PAGE TEXT>
··········

Using pre-trained word embeddings

The data can be downloaded from: http://mng.bz/0tIo



In [21]:

    
import os



In [22]:

    
imdb_dir = './data/Chapter 6.1.2 - Using word embeddings/aclImdb/'



In [23]:

    
train_dir = os.path.join(imdb_dir, 'train')



In [24]:

    
labels = []
texts = []

for label_type in ['neg', 'pos']:
    dir_name = os.path.join(train_dir, label_type)
    for fname in os.listdir(dir_name):
        # Taking into consideration files which are only .txt
        if fname[-4:] == '.txt':
            f = open(os.path.join(dir_name, fname), encoding="utf8")
            texts.append(f.read())
            f.close()
            if label_type == 'neg':
                labels.append(0)
            else:
                labels.append(1)



In [25]:

    
len(labels)









    Out[25]:





25000



In [26]:

    
len(texts)









    Out[26]:





25000



In [27]:

    
texts[0]









    Out[27]:





"Story of a man who has unnatural feelings for a pig. Starts out with a opening scene that is a terrific example of absurd comedy. A formal orchestra audience is turned into an insane, violent mob by the crazy chantings of it's singers. Unfortunately it stays absurd the WHOLE time with no general narrative eventually making it just too off putting. Even those from the era should be turned off. The cryptic dialogue would make Shakespeare seem easy to a third grader. On a technical level it's better than you might think with some good cinematography by future great Vilmos Zsigmond. Future stars Sally Kirkland and Frederic Forrest can be seen briefly."



In [28]:

    
labels[0]









    Out[28]:





0

Tokenizing the data



In [29]:

    
from keras.preprocessing.text import Tokenizer
from keras.preprocessing.sequence import pad_sequences
import numpy as np



In [30]:

    
# Using only first 100 words of each review
maxlen = 100



In [31]:

    
# Number of training samples
training_samples = 200



In [32]:

    
# Number of validation samples
validation_samples = 10000



In [33]:

    
# Tokenizing only top 10 000 words in the dataset.
max_words = 10000



In [34]:

    
# Initializing Tokenizer
tokenizer = Tokenizer(num_words = max_words)



In [35]:

    
# Fitting the Tokenizer on the text
tokenizer.fit_on_texts(texts)

··········

EXERCISE SET>
a) For each statement, say yes or no according to the word-embeddings notebook, and quote the words that decide it. (i) Only the first 100 words of each review are used. (ii) The tokenizer keeps the top 20,000 words in the dataset. (iii) The number of validation samples is set to 200.
b) In the word-embeddings notebook, what label is appended for a review read from the 'neg' folder?
c) In the word-embeddings notebook, why does the loop check whether fname[-4:] == '.txt' before opening a file?
The items that follow have no connection to the word-embeddings notebook.

Entries from a dataset
··········

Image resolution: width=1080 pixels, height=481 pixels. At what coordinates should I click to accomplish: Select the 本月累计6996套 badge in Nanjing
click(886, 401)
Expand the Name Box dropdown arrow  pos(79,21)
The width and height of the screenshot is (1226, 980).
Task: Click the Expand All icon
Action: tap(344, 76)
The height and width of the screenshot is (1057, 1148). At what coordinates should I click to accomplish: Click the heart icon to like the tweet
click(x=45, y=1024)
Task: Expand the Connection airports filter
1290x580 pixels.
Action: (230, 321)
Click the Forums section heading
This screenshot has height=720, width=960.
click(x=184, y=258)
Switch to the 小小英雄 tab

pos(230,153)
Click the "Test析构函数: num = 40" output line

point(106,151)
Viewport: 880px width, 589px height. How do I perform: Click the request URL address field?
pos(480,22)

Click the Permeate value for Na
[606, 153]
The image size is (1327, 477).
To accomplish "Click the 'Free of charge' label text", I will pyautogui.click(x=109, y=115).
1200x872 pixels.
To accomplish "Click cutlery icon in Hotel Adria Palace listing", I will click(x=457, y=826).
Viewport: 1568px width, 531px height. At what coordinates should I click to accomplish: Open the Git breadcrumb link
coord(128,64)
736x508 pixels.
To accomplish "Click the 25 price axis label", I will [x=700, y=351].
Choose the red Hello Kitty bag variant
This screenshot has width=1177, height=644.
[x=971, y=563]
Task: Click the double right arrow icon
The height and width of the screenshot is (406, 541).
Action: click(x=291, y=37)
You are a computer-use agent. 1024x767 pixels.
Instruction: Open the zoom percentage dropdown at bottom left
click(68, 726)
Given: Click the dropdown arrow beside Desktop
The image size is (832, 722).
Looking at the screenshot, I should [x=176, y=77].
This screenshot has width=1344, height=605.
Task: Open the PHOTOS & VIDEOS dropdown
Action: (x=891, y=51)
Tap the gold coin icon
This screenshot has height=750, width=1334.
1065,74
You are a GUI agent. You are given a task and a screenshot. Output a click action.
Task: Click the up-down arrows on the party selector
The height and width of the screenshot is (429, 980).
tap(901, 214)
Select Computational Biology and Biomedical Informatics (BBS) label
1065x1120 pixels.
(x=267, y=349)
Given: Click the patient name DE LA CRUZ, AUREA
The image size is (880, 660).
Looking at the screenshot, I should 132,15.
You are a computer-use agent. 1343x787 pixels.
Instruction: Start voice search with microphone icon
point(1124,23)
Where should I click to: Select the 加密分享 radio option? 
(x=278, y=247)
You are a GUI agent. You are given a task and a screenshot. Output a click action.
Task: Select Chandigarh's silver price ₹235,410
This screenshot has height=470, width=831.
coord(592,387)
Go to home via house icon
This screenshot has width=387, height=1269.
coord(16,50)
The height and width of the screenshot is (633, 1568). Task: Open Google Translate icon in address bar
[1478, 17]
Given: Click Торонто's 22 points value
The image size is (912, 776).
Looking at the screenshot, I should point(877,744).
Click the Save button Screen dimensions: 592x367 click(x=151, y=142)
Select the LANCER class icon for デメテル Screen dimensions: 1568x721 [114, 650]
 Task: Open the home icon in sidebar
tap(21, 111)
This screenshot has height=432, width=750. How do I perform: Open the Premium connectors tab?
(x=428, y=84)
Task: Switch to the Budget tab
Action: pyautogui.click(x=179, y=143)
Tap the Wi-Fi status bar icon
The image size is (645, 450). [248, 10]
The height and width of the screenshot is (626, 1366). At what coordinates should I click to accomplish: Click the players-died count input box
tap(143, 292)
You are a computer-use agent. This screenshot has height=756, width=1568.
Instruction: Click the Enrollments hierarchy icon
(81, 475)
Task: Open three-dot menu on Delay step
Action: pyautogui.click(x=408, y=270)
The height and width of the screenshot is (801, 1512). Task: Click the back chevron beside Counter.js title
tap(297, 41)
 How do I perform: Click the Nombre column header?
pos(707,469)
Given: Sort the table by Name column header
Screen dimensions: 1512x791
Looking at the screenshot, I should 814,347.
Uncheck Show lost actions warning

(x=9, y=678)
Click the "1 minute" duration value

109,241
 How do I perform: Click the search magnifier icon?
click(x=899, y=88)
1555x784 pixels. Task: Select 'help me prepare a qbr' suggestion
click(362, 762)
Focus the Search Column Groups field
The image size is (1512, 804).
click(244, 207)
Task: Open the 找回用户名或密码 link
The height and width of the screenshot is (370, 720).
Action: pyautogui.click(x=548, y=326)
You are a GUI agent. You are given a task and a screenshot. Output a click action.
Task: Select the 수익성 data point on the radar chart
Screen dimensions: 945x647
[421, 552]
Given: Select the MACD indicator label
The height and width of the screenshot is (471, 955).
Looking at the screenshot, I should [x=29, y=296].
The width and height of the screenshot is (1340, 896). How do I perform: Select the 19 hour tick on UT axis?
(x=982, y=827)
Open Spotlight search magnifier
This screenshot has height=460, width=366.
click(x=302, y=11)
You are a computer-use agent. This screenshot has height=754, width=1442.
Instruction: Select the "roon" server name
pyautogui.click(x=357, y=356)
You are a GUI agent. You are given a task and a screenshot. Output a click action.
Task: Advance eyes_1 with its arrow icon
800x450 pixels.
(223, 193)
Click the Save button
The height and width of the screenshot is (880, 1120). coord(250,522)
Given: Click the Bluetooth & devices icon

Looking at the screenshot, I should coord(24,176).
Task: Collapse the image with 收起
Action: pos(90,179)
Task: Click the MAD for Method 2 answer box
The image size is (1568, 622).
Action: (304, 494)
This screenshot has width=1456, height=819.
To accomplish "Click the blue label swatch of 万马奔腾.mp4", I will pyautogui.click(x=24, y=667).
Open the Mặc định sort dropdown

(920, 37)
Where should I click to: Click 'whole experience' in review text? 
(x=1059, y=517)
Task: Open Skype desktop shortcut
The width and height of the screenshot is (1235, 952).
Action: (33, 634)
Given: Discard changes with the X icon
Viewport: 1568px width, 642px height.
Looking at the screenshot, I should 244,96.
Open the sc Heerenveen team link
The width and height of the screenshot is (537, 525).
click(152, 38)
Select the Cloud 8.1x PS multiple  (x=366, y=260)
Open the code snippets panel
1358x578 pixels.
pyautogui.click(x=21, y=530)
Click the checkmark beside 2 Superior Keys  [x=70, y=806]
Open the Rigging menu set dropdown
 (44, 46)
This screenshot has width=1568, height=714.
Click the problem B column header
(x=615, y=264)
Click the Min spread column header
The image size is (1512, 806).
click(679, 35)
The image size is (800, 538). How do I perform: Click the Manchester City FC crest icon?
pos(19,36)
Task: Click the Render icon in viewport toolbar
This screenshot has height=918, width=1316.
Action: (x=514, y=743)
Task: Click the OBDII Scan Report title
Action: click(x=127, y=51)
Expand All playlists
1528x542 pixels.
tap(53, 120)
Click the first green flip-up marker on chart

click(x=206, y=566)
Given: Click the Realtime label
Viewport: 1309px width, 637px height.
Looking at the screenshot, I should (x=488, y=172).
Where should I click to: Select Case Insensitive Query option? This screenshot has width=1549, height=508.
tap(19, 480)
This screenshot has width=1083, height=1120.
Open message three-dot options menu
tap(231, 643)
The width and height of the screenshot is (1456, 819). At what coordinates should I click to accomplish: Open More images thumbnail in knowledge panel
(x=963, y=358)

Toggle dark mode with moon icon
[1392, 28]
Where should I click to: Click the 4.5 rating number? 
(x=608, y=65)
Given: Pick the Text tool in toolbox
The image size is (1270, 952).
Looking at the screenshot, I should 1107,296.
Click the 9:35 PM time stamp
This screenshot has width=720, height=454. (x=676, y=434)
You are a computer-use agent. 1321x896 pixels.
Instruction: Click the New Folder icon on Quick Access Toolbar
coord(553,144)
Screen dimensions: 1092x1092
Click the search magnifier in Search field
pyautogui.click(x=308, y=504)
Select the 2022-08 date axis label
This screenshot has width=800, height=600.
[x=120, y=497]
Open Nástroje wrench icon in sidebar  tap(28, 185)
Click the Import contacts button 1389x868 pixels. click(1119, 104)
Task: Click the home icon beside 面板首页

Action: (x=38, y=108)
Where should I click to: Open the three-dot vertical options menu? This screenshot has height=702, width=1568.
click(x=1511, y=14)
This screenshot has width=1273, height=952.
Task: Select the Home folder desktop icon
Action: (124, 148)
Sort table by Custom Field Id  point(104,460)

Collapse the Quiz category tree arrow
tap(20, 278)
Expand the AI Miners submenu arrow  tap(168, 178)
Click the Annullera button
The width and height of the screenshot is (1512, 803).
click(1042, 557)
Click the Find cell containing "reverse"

··········

TASK SOLUTIONS>
a)
(i) Yes: "# Using only first 100 words of each review"
(ii) No: "# Tokenizing only top 10 000 words in the dataset."
(iii) No: "validation_samples = 10000"

b) The label 0.

c) The check makes the loop read only files that end in .txt. The comment above it states this purpose: "Taking into consideration files which are only .txt".